Yo solo deseo lo mejor para nuestra patria (estoy seguro que es lo que desea la mayoría de nosotros), sin violencia y muertes cuando cambie este gobierno, que tendrá que cambiar sí o sí.
¿Perdón para ellos? ya esa es otra historia, porque lo que han hecho con todos nosotros, dentro y fuera del país, no tiene perdón de Dios. Váyanse ya con todo lo que se han robado. Aún están a tiempo…
Las preguntas que siempre me hago son: Los que estan en el circulo de poder facilitaran (de buena gana) esos cambios politicos que mencionas? O seguiran caminando sobre una cuerda floja, cada vez mas delgada, calculando a quienes sueltan y que “concesion” pueden hacerle al pueblo cubano que no les quite cuota de poder? Me parece que cada dia que pasa sin que nada “pase” desde la orilla nuestra, implica un dia mas de frustracion, desgaste e ira no tan callada ya para los que quedan en la isla. Entre eso y cada nueva vuelta a la tuerca desde el otro lado, se les esta acabando el tiempo. Parece que no se han dado cuenta….

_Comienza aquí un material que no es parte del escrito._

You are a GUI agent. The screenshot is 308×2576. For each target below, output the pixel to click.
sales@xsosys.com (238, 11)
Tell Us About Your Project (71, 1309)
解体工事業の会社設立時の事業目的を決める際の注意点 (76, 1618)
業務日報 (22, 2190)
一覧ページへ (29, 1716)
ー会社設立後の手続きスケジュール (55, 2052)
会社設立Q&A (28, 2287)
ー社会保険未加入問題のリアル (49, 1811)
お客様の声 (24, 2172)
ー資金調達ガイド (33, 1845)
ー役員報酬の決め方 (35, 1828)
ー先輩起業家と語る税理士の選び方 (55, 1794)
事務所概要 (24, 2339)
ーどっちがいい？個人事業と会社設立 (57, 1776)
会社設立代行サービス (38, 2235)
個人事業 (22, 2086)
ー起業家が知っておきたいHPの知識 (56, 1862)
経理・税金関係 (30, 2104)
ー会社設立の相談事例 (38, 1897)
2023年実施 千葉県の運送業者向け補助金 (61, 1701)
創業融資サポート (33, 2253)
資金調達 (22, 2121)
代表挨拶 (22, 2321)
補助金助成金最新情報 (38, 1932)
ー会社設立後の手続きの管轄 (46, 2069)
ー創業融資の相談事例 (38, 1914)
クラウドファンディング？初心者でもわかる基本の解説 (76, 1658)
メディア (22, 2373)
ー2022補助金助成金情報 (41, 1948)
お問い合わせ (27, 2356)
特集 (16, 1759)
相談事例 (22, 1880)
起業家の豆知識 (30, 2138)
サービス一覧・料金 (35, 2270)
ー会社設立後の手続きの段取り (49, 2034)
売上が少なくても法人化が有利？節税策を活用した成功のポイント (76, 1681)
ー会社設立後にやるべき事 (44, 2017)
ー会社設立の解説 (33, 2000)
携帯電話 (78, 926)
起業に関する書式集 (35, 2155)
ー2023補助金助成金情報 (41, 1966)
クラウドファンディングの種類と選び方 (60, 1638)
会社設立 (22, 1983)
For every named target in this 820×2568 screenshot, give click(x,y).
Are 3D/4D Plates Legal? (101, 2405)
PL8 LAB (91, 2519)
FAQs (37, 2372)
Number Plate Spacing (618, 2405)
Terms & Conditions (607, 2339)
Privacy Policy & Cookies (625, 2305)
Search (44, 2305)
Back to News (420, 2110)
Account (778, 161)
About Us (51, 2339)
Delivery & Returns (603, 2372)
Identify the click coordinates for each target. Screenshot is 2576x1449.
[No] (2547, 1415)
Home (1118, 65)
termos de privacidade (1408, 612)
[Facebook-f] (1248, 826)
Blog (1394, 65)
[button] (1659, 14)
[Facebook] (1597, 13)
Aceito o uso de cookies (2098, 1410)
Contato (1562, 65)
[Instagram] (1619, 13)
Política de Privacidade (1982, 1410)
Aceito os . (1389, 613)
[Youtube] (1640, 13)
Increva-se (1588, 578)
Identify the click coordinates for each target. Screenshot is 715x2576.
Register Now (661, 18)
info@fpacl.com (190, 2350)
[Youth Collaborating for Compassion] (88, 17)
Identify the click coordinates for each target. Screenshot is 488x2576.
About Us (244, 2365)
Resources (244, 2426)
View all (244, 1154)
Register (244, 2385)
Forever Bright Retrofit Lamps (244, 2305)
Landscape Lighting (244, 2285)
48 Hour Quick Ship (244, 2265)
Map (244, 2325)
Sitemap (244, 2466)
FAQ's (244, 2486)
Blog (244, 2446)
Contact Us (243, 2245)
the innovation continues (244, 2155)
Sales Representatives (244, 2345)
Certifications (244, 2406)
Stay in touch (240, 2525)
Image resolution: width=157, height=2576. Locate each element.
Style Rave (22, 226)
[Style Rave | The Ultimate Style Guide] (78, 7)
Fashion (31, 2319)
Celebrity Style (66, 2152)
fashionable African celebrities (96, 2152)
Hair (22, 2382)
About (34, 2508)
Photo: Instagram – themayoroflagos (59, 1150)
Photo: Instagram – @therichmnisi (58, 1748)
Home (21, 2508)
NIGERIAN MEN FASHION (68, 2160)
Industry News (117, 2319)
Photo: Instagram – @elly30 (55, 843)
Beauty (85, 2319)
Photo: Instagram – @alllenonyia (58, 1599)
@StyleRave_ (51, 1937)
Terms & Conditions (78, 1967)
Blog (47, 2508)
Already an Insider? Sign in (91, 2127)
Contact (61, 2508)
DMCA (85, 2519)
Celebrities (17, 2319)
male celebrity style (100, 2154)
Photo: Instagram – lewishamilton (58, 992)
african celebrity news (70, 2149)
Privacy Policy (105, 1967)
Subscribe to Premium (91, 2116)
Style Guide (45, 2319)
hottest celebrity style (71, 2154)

A esta altura del juego, los cambios políticos tienen que ir al frente, nada comenzará a fluir hacia posibles soluciones si no salimos PRIMERAMENTE del TOTALITARISMO DEL PCC Y EL PARTIDO UNICO Y PLENIPOTENCIARIO, los que hoy mas en riesgo ponen la soberania e independencia de Cuba son los que siguen anclados en el poder totalitario que han de ser arrancados de raíces.
Milena, debemos recordar que la historia de Cuba no comenzó el 1 de enero de 1959, ya vivimos casi 60 años con capitalismo y un sistema político liberal burgués que género dos tiranías asesinas, dominio total de nuestra economía, política y sociedad por EE.UU, y graves diferencias sociales, analfabetismo y pobreza. Vale recordar, por cierto, que no existía bloqueo ni sanciones contra Cuba del Gobierno estadounidense en esa época. Lo que erradicó toda esa basura fue la Revolución Cubana que trajo progreso y justicia social. Irónicamente se le castigo y nos sancionaron a todos. De modo que sí, necesitamos reformas, pero deben ser para profundizar y consolidar lo ocurrido después de 1959, no para regresar al orden de cosas del 31 de diciembre de 1958.
Recuerdo que ya tenemos una Constitución elaborada con participación popular, y aprobada mediante referendo, que establece el sistema político, económico y social imperante. Por cierto, solo dos constituciones en nuestro país se han redactado con la participación popular y aprobadas en referendo en la historia constitucional: en 1976 y 2019 (período de la Revolución). Muestra de democracia. En el mundo prevalece el capitalismo y la democracia liberal burguesa responsables de las decenas de millones de pobres, el analfabetismo, las diferencias sociales, injusticia social y promotores de guerras. En contraste, China, bajo el liderazgo del Partido Comunista, se ha convertido en la segunda potencia económica en apenas 50 años. Lidera, además,en tecnología e innovación, y sacó a cientos de millones de seres humanos de la pobreza.